While Tullow will certainly benefit from the rebound in oil prices, I still don’t see the company as a fantastic long-term investment. Part of my reasoning is the inherent cyclicality of the oil and gas industry, which makes it hard for investors to time their entry into the market.

In addition, it also makes it difficult for industry management teams to make investment decisions, as seen by Tullow’s nearly disastrous multi-billion dollar investments in new fields when oil prices were peaking well above $100/bbl in the mid 2010’s.

The company is slowly repairing the damage these ill-timed investments made, but management still expects net debt to be $3.5bn at year-end, even after a $790m rights issue earlier in the year and rising cash flow from higher oil prices. With this level of net debt supposed to be near 3 times full year pre-exploration investment EBITDA, investors are still a long way from receiving big dividends any time soon.

And with no dividends to cushion the blow of highly volatile earnings, Tullow’s current valuation of 12.4 times 2018 earnings, which is pricier than larger, more profitable rivals such as BP, is very unappealing to me. It certainly looks as though Tullow’s current valuation has fully captured the recent uptick in oil prices and with future prices as uncertain as ever, I’m looking for more dependability from my investments.

You can put a price on consistency 

That’s why I’m interested in 4imprint, which makes items such as pens, coffee mugs and clothes for UK and US companies that want their name on promotional gear. The group has been growing at an astounding clip in recent years with its full-year trading update released this morning showing revenue leaping from $332.94m in 2013 to $627.5m in 2017.

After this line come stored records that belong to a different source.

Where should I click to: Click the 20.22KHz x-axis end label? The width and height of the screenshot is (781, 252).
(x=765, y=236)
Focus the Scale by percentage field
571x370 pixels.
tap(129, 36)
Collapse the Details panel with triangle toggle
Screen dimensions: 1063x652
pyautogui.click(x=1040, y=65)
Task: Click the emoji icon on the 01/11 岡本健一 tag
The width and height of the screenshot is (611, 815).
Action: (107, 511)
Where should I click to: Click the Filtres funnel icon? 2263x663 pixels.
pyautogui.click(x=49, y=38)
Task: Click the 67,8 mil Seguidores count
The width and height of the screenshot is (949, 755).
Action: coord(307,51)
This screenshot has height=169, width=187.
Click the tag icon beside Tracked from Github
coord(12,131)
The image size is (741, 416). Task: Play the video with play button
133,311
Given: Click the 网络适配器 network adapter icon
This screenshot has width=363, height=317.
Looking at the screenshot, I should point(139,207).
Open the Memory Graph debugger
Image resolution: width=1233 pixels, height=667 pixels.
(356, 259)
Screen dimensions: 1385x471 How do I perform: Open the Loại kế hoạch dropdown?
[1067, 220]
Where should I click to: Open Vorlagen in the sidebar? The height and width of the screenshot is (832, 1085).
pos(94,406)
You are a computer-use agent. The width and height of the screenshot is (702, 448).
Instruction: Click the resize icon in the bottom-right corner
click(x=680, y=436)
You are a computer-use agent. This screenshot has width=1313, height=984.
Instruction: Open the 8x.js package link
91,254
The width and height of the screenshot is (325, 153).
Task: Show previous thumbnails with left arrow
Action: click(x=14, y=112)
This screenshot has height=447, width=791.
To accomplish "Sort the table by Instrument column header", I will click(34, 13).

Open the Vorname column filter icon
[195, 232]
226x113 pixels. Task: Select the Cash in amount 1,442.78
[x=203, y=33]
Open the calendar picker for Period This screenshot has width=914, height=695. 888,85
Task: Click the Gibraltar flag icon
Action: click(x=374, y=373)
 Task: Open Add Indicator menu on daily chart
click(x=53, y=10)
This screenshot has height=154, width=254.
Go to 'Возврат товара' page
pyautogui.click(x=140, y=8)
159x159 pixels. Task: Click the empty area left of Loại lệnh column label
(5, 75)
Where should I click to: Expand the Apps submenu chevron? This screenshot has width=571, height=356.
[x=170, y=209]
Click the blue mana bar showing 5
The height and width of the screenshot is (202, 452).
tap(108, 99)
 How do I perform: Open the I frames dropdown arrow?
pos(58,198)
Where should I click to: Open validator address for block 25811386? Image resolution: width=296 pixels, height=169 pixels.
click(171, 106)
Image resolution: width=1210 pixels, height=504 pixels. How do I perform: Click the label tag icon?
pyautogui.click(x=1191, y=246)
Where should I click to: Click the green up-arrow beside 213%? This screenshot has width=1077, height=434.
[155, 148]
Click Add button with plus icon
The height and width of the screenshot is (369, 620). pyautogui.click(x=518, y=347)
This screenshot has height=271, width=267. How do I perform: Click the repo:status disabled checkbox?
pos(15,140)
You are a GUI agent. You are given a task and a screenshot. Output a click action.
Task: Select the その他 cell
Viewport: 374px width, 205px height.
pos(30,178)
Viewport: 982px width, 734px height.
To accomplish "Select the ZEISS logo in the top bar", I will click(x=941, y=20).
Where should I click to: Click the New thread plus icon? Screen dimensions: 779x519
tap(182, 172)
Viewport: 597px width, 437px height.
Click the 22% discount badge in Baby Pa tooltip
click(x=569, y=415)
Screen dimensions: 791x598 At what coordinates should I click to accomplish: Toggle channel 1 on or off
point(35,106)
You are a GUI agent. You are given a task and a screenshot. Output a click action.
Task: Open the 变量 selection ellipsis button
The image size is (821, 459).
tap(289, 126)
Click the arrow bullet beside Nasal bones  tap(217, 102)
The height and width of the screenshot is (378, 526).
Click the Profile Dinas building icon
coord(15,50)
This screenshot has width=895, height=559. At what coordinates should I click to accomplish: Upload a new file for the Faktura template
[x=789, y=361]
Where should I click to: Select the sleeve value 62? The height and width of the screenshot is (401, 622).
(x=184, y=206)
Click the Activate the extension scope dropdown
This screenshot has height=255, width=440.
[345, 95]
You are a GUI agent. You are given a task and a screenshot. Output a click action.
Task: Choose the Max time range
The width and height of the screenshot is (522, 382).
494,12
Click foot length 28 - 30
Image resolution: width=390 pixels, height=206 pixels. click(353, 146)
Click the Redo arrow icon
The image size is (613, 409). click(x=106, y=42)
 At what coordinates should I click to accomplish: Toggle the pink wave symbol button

This success has been driven by good old-fashioned organic growth, fuelled by wise investments in marketing to build brand awareness in a highly fragmented market in which it is now the leading player. That said, the company estimates it still only controls 2% of the massive North American market for its products. This should make growth investors giddy as it leaves open the possibility of continued double-digit sales rises for many years to come.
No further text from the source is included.